Integrating Roadside Vegetation and Erosion Control
Better Roads Staff
If drainage systems are not maintained, moisture will be retained in the structure and pavement deterioration will increase. If a road agency is unable to maintain its drainage systems, experts say, then it likely will be better served by designing a road structure without a drainage system.
A road drainage system can be degraded with aggregate, sand, clay or dirt from the pavement structure itself, from material and refuse dumped on the pavement, and by mud and gravel washed down in the roadside ditch.
Lastly, plastic and corrugated metal pipes can separate or be crushed, often during construction. That’s why systems should be inspected via video “snake” right after construction is completed, and then periodically thereafter. Maintenance forces should mow around the system outlet pipes at least two times each year, and should mow and clean roadside ditches as well.

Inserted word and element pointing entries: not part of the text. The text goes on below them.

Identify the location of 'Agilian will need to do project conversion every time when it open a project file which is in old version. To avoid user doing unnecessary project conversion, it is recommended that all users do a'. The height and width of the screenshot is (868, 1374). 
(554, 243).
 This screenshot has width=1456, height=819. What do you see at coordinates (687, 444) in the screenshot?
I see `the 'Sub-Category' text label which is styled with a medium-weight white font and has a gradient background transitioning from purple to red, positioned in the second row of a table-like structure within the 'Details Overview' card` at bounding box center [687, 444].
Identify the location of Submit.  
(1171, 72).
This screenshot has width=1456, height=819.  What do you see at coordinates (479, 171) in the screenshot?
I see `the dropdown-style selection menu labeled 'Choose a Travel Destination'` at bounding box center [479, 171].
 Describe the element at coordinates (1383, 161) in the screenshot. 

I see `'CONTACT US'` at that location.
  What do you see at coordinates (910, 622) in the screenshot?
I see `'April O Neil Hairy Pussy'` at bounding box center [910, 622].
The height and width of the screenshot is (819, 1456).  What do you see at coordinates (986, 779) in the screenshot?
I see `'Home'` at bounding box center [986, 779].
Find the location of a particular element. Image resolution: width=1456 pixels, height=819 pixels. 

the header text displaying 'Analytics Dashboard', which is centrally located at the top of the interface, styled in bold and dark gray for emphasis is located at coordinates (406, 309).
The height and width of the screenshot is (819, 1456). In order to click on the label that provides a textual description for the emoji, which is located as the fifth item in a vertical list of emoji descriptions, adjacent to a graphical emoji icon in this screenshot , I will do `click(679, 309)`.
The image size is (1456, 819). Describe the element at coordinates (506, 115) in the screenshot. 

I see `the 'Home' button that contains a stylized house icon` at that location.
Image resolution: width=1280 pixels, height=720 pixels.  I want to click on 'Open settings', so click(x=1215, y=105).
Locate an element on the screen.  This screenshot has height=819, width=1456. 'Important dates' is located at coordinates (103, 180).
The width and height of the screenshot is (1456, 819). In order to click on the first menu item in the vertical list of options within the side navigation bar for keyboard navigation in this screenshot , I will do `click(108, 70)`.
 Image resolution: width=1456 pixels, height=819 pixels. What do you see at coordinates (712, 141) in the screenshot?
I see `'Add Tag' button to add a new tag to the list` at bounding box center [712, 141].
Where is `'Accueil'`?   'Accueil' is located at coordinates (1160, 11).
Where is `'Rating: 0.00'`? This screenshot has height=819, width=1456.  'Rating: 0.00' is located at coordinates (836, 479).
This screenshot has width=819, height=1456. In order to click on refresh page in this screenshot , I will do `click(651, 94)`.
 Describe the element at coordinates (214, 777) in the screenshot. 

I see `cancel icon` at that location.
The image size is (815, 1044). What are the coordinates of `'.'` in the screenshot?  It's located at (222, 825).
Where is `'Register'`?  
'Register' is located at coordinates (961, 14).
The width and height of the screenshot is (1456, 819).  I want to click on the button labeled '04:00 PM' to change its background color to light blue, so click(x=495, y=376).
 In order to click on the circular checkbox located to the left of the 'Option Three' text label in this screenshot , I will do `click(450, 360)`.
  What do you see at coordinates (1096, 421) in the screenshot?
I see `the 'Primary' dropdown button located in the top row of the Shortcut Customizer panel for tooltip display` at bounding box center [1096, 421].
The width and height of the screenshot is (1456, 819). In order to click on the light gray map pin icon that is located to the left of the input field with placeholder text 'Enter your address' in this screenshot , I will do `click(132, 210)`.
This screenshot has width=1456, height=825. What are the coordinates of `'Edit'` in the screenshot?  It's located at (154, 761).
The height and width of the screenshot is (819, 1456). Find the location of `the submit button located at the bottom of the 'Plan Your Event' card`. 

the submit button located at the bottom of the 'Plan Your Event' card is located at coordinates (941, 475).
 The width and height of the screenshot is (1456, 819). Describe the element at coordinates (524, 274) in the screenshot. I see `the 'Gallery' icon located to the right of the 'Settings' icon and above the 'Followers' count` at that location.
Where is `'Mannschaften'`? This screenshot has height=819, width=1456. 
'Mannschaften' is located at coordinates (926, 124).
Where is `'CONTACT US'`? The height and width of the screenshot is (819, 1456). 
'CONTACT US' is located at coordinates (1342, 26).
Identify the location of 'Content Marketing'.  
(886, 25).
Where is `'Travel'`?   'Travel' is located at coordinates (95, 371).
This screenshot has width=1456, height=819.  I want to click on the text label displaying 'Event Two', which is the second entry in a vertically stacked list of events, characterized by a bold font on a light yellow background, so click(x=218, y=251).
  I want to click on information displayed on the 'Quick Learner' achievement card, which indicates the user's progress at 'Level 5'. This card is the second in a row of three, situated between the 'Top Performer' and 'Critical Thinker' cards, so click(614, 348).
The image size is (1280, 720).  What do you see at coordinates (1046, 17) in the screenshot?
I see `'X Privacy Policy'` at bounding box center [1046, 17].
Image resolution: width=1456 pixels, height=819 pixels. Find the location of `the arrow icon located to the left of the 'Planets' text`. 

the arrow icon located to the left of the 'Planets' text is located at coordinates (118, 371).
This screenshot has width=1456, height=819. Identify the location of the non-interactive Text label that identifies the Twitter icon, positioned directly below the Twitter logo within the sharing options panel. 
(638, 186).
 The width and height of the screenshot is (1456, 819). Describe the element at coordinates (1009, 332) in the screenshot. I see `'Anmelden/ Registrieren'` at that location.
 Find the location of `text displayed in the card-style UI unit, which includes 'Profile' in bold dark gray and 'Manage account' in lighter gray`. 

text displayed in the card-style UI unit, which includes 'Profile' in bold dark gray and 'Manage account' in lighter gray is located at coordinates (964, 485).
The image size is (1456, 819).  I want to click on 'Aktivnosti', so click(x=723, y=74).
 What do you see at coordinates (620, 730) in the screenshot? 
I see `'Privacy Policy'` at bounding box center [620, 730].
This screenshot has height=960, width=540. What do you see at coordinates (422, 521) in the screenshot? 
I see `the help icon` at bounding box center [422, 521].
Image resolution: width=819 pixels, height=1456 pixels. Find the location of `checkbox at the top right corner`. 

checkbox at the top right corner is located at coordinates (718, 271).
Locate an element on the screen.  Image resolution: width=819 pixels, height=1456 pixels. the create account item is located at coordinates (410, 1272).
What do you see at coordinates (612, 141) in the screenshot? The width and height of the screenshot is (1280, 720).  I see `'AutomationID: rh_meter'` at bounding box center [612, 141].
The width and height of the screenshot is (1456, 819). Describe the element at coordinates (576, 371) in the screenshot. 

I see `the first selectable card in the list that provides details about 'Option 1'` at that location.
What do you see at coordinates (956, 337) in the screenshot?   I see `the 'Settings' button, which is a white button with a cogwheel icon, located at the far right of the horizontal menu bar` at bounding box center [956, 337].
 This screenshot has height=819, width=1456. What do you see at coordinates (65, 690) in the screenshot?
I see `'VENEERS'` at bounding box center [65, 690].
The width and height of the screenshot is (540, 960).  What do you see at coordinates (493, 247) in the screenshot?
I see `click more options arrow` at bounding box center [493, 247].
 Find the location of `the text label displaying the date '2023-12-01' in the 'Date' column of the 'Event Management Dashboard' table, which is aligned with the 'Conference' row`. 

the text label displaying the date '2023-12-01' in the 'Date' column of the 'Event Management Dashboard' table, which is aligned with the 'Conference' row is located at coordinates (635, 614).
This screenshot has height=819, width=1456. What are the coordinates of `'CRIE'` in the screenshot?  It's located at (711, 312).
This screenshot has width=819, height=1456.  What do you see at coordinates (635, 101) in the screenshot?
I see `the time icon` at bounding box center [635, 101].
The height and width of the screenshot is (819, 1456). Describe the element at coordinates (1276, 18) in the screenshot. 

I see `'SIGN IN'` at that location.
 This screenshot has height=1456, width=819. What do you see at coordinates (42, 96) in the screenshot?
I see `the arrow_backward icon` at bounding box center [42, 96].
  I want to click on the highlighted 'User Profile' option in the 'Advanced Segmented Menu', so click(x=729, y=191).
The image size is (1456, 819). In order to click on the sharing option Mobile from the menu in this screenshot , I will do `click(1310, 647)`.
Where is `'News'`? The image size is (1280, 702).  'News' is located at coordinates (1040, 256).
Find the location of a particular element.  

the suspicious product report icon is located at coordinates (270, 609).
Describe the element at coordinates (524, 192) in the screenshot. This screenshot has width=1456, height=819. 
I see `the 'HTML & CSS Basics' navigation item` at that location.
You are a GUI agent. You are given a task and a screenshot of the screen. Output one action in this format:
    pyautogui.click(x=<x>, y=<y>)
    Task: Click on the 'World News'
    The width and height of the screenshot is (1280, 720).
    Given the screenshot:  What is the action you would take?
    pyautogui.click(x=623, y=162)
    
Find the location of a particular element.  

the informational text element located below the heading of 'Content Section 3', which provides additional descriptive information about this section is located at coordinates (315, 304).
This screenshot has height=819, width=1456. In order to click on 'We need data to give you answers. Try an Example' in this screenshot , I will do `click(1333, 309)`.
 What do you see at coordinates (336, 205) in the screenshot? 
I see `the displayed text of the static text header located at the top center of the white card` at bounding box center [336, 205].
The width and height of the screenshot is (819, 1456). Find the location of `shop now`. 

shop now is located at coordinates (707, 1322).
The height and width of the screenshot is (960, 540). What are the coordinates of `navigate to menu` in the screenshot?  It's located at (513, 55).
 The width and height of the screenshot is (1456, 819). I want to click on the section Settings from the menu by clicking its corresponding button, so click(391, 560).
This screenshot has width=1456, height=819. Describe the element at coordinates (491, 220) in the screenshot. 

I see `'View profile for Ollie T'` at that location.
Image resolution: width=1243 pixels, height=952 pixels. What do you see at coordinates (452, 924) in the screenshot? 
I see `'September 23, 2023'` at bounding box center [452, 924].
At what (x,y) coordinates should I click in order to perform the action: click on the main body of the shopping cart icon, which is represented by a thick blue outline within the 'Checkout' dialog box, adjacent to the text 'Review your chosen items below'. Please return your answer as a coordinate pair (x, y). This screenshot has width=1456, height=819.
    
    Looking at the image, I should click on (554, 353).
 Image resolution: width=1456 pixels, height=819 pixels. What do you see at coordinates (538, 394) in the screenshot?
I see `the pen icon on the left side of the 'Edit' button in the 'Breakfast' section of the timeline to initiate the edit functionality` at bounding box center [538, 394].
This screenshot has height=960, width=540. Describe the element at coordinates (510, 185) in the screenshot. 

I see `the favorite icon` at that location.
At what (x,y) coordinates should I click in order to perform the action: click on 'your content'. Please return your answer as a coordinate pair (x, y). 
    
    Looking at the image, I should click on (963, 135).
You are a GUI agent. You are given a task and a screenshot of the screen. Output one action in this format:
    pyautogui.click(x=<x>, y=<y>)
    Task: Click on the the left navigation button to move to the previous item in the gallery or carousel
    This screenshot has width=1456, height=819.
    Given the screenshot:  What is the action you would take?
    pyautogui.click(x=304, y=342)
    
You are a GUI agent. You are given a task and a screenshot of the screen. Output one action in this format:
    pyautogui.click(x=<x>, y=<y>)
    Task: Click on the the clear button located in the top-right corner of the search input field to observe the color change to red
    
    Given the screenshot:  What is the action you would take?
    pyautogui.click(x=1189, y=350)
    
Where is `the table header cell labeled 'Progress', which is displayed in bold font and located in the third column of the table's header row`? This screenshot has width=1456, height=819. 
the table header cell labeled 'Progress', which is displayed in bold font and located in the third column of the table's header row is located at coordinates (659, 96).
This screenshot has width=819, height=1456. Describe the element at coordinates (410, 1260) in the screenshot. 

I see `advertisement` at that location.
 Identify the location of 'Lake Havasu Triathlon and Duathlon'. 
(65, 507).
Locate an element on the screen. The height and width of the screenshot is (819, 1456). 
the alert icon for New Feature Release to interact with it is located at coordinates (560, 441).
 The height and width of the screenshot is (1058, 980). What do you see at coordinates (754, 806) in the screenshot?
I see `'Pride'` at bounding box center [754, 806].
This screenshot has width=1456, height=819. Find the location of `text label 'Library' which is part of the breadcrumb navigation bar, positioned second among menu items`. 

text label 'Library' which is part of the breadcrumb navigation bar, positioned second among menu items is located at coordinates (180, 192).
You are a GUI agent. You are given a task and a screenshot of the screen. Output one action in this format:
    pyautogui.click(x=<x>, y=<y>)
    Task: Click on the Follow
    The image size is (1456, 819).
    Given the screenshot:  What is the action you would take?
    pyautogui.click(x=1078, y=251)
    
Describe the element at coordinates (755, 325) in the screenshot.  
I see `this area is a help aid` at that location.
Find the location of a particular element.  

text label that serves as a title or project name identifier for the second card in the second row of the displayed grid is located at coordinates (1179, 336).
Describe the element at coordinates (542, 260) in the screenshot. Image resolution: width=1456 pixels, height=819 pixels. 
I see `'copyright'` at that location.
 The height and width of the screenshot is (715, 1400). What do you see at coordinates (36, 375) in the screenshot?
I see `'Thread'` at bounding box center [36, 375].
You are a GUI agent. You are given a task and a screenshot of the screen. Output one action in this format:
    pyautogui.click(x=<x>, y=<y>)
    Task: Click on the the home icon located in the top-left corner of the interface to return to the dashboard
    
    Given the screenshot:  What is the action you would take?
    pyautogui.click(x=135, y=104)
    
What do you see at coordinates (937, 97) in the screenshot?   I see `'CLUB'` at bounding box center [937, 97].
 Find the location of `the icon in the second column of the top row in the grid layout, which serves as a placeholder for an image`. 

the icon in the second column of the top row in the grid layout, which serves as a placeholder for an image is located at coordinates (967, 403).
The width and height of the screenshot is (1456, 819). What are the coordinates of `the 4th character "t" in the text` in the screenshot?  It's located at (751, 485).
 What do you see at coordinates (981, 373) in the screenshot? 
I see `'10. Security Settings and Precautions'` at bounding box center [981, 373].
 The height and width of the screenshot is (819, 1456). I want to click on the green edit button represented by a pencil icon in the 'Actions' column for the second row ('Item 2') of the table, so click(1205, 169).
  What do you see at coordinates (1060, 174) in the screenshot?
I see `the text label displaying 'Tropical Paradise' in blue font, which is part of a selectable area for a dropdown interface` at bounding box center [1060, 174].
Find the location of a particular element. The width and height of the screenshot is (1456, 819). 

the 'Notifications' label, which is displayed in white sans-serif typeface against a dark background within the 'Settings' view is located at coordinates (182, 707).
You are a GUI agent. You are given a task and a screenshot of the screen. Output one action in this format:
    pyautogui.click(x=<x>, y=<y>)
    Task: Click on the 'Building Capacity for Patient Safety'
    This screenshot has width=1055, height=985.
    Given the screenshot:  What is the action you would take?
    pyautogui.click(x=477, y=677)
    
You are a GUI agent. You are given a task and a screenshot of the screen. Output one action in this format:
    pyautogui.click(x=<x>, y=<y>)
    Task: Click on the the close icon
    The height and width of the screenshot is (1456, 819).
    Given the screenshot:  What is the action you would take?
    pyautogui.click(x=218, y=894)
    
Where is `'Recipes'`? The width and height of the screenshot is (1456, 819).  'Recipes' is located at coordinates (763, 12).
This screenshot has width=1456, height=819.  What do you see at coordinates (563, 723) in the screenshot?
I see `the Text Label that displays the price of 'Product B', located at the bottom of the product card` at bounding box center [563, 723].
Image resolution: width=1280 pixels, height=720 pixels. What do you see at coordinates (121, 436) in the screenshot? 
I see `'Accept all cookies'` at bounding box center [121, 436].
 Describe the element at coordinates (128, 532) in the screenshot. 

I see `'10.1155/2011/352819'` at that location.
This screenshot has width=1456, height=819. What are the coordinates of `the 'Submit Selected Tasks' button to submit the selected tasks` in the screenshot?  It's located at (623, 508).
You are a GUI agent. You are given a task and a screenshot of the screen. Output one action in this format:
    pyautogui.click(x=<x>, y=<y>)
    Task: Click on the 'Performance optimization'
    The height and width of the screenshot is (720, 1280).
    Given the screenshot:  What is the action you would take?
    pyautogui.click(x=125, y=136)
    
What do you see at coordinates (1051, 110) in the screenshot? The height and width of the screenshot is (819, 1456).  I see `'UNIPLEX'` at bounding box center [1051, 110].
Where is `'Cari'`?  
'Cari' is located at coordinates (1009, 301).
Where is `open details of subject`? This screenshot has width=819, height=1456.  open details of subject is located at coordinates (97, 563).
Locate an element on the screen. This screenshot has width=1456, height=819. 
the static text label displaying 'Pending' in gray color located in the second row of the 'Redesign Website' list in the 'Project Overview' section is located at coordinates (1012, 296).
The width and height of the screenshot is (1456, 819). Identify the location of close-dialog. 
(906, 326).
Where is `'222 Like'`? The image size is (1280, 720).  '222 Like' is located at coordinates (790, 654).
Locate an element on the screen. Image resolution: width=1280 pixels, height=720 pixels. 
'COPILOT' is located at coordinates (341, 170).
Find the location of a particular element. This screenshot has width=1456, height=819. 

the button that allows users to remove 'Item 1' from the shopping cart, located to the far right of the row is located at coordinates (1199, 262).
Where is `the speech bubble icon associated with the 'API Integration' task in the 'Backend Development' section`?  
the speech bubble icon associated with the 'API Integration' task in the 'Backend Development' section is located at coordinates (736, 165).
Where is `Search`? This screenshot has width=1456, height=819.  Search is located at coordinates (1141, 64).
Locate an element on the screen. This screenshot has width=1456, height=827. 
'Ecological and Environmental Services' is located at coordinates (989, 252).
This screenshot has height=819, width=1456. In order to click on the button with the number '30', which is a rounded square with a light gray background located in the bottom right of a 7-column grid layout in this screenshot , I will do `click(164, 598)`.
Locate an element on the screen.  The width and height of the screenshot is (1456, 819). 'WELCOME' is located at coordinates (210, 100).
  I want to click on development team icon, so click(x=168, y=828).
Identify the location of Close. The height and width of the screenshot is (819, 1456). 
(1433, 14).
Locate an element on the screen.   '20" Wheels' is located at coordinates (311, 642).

A telescoping-boom, wheeled excavator is ideal for digging out clogged, silted drainage ditches, or for cutting weeds with an attachment. Headwalls protect outlet pipes, help limit erosion where there drainage system empties, and help workers identify the location of outlets, which otherwise might become overgrown or silted-in.
“The accumulation of sediment in culverts happens ‘out-of-sight and out-of-mind’ and that the very process of sedimentation, slow or sudden, is pervasive and nearly inevitable,” says Gerry Sackett, Gerryrigs, Charlottesville, Va.
“The hydraulic capacity of a culvert pipe is specified and is considered as a constant. The gradual accumulation of sediment within the culvert, and resulting reduction of design capacity are not factored in. It seems to be generally expected that the velocity of drainage flow will scour the barrel of a culvert and keep it clean, but in reality, this is not the case.”
Water may freely flow through an unencumbered culvert, and carry with it, particulate material in suspension, Sackett says. However, when the flow meets natural grade at the outlet of the pipe, the friction and irregularity of the natural grade (including stones, grass or debris) slows the current and makes it roll. Heavier particles (detritus and debris) settle out and the process of sediment accumulation is begun.
To reduce sedimentation of culverts, Sackett has developed the Culvert Inlet Protection Device, or CIPD, which was approved for testing by Virginia DOT in 2010 and by Georgia DOT in 2012.